• Saved entries:
────────────────────
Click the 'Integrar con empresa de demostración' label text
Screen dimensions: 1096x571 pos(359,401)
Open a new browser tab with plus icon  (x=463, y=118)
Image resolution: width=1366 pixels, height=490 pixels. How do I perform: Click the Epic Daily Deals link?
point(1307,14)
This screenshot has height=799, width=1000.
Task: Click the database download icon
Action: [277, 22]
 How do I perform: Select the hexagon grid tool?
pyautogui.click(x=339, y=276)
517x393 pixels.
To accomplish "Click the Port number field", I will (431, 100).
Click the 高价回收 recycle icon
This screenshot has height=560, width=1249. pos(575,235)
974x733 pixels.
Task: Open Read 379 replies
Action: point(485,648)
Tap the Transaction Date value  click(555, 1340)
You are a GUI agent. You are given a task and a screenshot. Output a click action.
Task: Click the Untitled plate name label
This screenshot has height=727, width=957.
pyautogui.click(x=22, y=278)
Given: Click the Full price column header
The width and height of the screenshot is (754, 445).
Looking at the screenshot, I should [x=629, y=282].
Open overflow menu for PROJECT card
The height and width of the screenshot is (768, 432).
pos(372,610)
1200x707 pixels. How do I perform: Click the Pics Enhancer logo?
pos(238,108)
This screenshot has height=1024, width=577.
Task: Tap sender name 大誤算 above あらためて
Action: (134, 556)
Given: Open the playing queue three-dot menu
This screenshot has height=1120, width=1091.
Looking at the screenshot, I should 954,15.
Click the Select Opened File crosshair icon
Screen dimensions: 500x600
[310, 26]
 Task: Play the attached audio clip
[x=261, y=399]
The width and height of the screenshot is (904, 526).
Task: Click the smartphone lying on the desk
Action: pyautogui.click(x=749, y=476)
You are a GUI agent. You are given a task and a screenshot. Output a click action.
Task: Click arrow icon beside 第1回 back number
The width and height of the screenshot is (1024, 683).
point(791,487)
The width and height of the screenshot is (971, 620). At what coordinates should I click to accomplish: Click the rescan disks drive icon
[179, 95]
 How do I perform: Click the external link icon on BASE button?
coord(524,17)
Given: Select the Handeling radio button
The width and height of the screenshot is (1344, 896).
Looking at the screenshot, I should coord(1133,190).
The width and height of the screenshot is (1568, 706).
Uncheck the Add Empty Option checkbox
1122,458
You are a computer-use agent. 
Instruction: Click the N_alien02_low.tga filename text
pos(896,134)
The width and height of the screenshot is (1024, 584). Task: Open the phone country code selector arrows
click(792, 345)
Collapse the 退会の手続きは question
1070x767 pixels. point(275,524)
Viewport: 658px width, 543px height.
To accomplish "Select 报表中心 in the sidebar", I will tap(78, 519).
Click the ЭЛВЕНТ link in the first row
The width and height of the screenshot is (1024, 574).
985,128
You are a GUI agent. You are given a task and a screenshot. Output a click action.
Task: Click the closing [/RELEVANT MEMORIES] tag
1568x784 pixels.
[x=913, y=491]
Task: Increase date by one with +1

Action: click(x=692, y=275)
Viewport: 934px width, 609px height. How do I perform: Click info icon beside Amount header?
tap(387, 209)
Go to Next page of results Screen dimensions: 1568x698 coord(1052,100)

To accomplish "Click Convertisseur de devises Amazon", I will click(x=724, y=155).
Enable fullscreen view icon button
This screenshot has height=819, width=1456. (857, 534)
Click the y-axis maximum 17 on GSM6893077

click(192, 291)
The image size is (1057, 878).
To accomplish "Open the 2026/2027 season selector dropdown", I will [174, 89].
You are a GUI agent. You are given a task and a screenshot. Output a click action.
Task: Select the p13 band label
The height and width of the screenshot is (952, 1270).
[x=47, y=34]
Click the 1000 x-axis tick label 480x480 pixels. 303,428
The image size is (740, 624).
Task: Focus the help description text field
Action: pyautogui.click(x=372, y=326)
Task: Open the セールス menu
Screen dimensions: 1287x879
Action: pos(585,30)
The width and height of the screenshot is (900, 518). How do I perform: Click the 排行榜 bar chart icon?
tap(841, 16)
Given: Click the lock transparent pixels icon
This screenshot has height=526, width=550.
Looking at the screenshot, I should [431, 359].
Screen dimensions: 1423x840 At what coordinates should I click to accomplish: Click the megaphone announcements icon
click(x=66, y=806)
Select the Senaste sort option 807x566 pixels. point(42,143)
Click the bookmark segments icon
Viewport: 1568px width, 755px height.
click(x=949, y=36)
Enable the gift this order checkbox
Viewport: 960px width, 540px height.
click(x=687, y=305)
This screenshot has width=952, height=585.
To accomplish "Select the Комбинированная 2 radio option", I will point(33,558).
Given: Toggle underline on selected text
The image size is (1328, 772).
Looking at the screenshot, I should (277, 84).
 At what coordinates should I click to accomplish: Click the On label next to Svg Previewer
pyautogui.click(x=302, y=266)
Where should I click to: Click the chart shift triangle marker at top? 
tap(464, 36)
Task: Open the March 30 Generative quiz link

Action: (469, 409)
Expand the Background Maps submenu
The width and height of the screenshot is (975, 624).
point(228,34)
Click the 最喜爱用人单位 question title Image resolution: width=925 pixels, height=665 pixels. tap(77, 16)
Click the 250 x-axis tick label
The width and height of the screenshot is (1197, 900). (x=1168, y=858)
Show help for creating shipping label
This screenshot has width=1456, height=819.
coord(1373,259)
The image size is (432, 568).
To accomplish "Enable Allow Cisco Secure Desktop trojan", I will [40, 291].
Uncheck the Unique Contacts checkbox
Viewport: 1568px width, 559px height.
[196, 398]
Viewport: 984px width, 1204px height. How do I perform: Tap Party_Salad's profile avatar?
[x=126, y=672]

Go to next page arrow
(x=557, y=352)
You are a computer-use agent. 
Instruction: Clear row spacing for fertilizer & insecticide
────────────────────
• Aim of the exercise: What is wanted is the full set of entries above, reproduced exactly.

• Answer box:
Click the 'Integrar con empresa de demostración' label text
Screen dimensions: 1096x571 pos(359,401)
Open a new browser tab with plus icon  (x=463, y=118)
Image resolution: width=1366 pixels, height=490 pixels. How do I perform: Click the Epic Daily Deals link?
point(1307,14)
This screenshot has height=799, width=1000.
Task: Click the database download icon
Action: [277, 22]
 How do I perform: Select the hexagon grid tool?
pyautogui.click(x=339, y=276)
517x393 pixels.
To accomplish "Click the Port number field", I will (431, 100).
Click the 高价回收 recycle icon
This screenshot has height=560, width=1249. pos(575,235)
974x733 pixels.
Task: Open Read 379 replies
Action: point(485,648)
Tap the Transaction Date value  click(555, 1340)
You are a GUI agent. You are given a task and a screenshot. Output a click action.
Task: Click the Untitled plate name label
This screenshot has height=727, width=957.
pyautogui.click(x=22, y=278)
Given: Click the Full price column header
The width and height of the screenshot is (754, 445).
Looking at the screenshot, I should [x=629, y=282].
Open overflow menu for PROJECT card
The height and width of the screenshot is (768, 432).
pos(372,610)
1200x707 pixels. How do I perform: Click the Pics Enhancer logo?
pos(238,108)
This screenshot has height=1024, width=577.
Task: Tap sender name 大誤算 above あらためて
Action: (134, 556)
Given: Open the playing queue three-dot menu
This screenshot has height=1120, width=1091.
Looking at the screenshot, I should 954,15.
Click the Select Opened File crosshair icon
Screen dimensions: 500x600
[310, 26]
 Task: Play the attached audio clip
[x=261, y=399]
The width and height of the screenshot is (904, 526).
Task: Click the smartphone lying on the desk
Action: pyautogui.click(x=749, y=476)
You are a GUI agent. You are given a task and a screenshot. Output a click action.
Task: Click arrow icon beside 第1回 back number
The width and height of the screenshot is (1024, 683).
point(791,487)
The width and height of the screenshot is (971, 620). At what coordinates should I click to accomplish: Click the rescan disks drive icon
[179, 95]
 How do I perform: Click the external link icon on BASE button?
coord(524,17)
Given: Select the Handeling radio button
The width and height of the screenshot is (1344, 896).
Looking at the screenshot, I should coord(1133,190).
The width and height of the screenshot is (1568, 706).
Uncheck the Add Empty Option checkbox
1122,458
You are a computer-use agent. 
Instruction: Click the N_alien02_low.tga filename text
pos(896,134)
The width and height of the screenshot is (1024, 584). Task: Open the phone country code selector arrows
click(792, 345)
Collapse the 退会の手続きは question
1070x767 pixels. point(275,524)
Viewport: 658px width, 543px height.
To accomplish "Select 报表中心 in the sidebar", I will tap(78, 519).
Click the ЭЛВЕНТ link in the first row
The width and height of the screenshot is (1024, 574).
985,128
You are a GUI agent. You are given a task and a screenshot. Output a click action.
Task: Click the closing [/RELEVANT MEMORIES] tag
1568x784 pixels.
[x=913, y=491]
Task: Increase date by one with +1

Action: click(x=692, y=275)
Viewport: 934px width, 609px height. How do I perform: Click info icon beside Amount header?
tap(387, 209)
Go to Next page of results Screen dimensions: 1568x698 coord(1052,100)

To accomplish "Click Convertisseur de devises Amazon", I will click(x=724, y=155).
Enable fullscreen view icon button
This screenshot has height=819, width=1456. (857, 534)
Click the y-axis maximum 17 on GSM6893077

click(192, 291)
The image size is (1057, 878).
To accomplish "Open the 2026/2027 season selector dropdown", I will [174, 89].
You are a GUI agent. You are given a task and a screenshot. Output a click action.
Task: Select the p13 band label
The height and width of the screenshot is (952, 1270).
[x=47, y=34]
Click the 1000 x-axis tick label 480x480 pixels. 303,428
The image size is (740, 624).
Task: Focus the help description text field
Action: pyautogui.click(x=372, y=326)
Task: Open the セールス menu
Screen dimensions: 1287x879
Action: pos(585,30)
The width and height of the screenshot is (900, 518). How do I perform: Click the 排行榜 bar chart icon?
tap(841, 16)
Given: Click the lock transparent pixels icon
This screenshot has height=526, width=550.
Looking at the screenshot, I should [431, 359].
Screen dimensions: 1423x840 At what coordinates should I click to accomplish: Click the megaphone announcements icon
click(x=66, y=806)
Select the Senaste sort option 807x566 pixels. point(42,143)
Click the bookmark segments icon
Viewport: 1568px width, 755px height.
click(x=949, y=36)
Enable the gift this order checkbox
Viewport: 960px width, 540px height.
click(x=687, y=305)
This screenshot has width=952, height=585.
To accomplish "Select the Комбинированная 2 radio option", I will point(33,558).
Given: Toggle underline on selected text
The image size is (1328, 772).
Looking at the screenshot, I should (277, 84).
 At what coordinates should I click to accomplish: Click the On label next to Svg Previewer
pyautogui.click(x=302, y=266)
Where should I click to: Click the chart shift triangle marker at top? 
tap(464, 36)
Task: Open the March 30 Generative quiz link

Action: (469, 409)
Expand the Background Maps submenu
The width and height of the screenshot is (975, 624).
point(228,34)
Click the 最喜爱用人单位 question title Image resolution: width=925 pixels, height=665 pixels. tap(77, 16)
Click the 250 x-axis tick label
The width and height of the screenshot is (1197, 900). (x=1168, y=858)
Show help for creating shipping label
This screenshot has width=1456, height=819.
coord(1373,259)
The image size is (432, 568).
To accomplish "Enable Allow Cisco Secure Desktop trojan", I will [40, 291].
Uncheck the Unique Contacts checkbox
Viewport: 1568px width, 559px height.
[196, 398]
Viewport: 984px width, 1204px height. How do I perform: Tap Party_Salad's profile avatar?
[x=126, y=672]

Go to next page arrow
(x=557, y=352)
You are a computer-use agent. 
Instruction: Clear row spacing for fertilizer & insecticide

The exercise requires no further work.